Tuesday, September 16, 2008

Economics

Watching the Wall Street meltdown, I'm seeing the huge disconnect between classes. Being amongst the poor, I don't have to worry about my stock portfolio falling. Most of the folks I know live paycheck to paycheck, and invest in a night out when they can. We balance our books by paying our bills and spending what's left.
But the major investment banks don't have to follow such simple rules. They can simply inflate the value of their assets to create a false 'bottom line' and if reality intrudes they get a government bailout. At least, that's the way it usually works. After all, the government always has a few extra billion for the rich. Okay, it comes from the taxpayers (us) or an increase in the deficit (us), but it's not like it's real money. The country isn't bankrupt as long as it can borrow more (unlike regular people), and the first rule of Wall Street is "there are no rules." In the circles of high finance greed is good, lying is rewarded, and oversight (regulations) are removed by buying up a few congressmen (St. Sleazy McCain and crew).
Which is why they really wanted to privatize Social Security. All that money going to regular people when it could so easily be stolen for the much more deserving rich. Face it, Grandma won't spend her Social Security check on a congressman or deregulating Ponzi schemes.
It was all a fine system (for the rich) until someone started to notice that all those pieces of paper weren't worth what they claimed. In fact, most of them were beyond worthless. The 'assets' added up to nothing but a very large debt.
Now they're busy trying to figure out how to foist this debt off onto the regular people; the homeowners, the taxpayers, anybody who hasn't bought a congressman. And it's going to hurt a lot of us.
I'm fairly safe, being among the poorest of the poor. They can't get much from me because I haven't got it. I'm only semi-employed (or semi-unemployed), semi-homeless, and completely broke. If my bank failed, the FDIC would laugh at my account. I'm not going to get billions in a federal bailout. Hell, a thousand dollars looks huge to me (please feel free to use the "donate" button on the right if you can spare it, or any other amount) and my economy has been tanking for a long time.
The republican greedheads have had their way for a long time, but reality is starting to piss on their "trickle-down" theory of economics. We can't afford another four years of criminal insanity guiding our economic policy. The question becomes "how badly will people have to be hurt before they realize this?"

1 comment:

BadTux said...

My take on it: It will take complete and utter national disaster. As in, on the scale of 1930-1932, complete with food riots, mass homelessness, 40%+ unemployment, and rumblings of revolution from a desperate people with nothing left to lose.

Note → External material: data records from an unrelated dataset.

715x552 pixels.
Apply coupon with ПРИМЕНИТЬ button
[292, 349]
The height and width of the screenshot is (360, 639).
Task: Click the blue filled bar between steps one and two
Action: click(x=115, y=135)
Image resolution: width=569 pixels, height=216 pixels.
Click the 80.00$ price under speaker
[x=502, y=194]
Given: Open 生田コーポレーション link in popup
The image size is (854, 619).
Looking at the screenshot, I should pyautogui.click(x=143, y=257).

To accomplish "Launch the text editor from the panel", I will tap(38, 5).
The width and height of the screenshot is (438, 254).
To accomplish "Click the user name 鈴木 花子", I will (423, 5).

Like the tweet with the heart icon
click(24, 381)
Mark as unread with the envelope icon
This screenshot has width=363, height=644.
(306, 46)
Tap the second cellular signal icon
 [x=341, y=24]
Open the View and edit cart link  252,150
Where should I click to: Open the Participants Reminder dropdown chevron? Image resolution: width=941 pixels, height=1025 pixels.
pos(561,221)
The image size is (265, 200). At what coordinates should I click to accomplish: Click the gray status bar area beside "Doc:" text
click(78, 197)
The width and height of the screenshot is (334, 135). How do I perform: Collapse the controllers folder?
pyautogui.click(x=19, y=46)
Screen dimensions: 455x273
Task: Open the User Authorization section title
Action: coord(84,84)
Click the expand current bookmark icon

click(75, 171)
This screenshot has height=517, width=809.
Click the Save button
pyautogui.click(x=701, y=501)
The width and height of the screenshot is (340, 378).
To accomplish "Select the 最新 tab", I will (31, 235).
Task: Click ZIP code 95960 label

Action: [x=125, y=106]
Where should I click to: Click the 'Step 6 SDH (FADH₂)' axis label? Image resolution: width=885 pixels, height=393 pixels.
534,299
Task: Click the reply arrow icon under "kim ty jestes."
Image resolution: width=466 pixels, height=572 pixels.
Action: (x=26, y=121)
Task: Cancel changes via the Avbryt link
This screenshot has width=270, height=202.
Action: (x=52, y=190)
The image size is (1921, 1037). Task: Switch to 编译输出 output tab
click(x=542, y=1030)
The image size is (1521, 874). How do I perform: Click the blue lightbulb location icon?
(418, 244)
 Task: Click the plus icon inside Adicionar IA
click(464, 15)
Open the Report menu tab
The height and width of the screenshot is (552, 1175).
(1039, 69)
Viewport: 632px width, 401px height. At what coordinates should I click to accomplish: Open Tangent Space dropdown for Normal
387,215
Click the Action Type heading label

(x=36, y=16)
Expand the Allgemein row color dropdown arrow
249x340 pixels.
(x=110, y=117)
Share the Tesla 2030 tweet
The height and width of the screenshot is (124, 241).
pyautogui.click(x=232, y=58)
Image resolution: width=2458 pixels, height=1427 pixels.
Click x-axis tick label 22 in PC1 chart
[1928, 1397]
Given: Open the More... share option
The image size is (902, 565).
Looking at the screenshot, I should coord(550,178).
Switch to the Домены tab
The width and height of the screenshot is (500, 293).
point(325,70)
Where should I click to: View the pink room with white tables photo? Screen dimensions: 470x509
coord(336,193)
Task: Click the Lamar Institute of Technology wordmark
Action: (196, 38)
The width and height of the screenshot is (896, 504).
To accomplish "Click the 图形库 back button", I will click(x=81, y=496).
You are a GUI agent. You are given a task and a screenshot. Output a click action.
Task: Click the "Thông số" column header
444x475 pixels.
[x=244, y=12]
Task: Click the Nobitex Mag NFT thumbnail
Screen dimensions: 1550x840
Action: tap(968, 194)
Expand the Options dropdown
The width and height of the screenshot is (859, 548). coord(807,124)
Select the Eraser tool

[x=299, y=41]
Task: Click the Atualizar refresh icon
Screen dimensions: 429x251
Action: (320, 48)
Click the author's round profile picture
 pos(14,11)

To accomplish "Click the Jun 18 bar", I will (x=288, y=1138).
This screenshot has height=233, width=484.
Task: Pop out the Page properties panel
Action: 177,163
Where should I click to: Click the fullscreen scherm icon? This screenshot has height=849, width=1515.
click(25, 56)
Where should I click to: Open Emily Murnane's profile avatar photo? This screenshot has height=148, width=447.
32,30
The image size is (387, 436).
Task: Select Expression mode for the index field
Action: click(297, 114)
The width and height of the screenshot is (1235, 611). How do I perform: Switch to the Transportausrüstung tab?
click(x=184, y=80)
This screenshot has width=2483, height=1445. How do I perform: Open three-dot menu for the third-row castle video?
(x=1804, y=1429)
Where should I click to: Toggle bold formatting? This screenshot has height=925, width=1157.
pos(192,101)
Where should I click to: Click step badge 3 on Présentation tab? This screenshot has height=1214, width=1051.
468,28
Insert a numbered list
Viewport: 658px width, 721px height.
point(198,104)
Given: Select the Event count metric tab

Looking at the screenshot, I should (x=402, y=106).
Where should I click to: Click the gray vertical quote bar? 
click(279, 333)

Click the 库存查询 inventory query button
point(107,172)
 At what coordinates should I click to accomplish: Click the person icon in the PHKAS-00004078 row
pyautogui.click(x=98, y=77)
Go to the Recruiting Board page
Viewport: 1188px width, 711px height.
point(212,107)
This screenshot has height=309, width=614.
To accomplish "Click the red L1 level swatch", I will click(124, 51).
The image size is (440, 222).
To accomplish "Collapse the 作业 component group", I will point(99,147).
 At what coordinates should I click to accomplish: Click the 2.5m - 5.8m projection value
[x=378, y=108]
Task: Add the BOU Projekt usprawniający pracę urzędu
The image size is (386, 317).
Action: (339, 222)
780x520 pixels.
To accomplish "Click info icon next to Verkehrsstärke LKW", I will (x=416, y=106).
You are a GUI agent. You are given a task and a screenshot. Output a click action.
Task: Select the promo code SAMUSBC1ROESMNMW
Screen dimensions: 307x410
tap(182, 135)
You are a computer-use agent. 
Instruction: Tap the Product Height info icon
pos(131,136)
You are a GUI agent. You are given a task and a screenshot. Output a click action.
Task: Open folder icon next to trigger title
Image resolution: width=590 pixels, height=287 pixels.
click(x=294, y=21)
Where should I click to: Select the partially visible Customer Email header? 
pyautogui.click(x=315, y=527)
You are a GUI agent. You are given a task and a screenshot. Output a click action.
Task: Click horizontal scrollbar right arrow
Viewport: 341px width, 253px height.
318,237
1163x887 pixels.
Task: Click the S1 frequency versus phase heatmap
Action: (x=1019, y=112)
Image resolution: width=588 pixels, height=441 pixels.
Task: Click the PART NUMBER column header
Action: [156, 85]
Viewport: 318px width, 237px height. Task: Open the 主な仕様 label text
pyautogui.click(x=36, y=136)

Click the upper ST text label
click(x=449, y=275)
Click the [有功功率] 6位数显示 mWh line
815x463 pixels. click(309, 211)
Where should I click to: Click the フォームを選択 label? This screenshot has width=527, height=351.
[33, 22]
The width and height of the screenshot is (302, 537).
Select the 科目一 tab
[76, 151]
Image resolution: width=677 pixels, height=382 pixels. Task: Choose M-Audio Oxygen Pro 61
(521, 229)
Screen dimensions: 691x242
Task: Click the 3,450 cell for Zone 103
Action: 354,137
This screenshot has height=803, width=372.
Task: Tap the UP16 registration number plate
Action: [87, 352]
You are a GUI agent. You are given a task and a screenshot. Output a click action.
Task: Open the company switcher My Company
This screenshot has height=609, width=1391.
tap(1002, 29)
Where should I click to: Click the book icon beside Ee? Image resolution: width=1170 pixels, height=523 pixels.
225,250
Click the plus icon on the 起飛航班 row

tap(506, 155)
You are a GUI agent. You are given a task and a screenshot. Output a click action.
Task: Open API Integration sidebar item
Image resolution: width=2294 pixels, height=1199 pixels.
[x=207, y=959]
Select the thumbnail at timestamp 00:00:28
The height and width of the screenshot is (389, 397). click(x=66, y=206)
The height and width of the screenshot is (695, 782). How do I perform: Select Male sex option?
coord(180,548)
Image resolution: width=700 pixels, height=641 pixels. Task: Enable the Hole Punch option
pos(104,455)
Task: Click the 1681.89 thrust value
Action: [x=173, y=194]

At that point, I give it a 50-50 chance that, rather than embrace progressive solutions, the American public will then embrace fascism and annoint someone to be their dictator. We came damned close in the 1930's. Damned close. If FDR hadn't assassinated Huey Long and leashed Father Coughlin, there was a damn good chance that the U.S. would have gone down that road. But I don't see any FDR's in today's lame political scene, just a bunch of machine politicians and utter hacks...

50-50 chance. Not good. Best we can expect, though, I suppose. As for your notion that you have nothing to lose, maybe, maybe not. When economic activity grinds to a halt, you better have some skill that can be traded for food, or you'll have something to lose all right -- your life.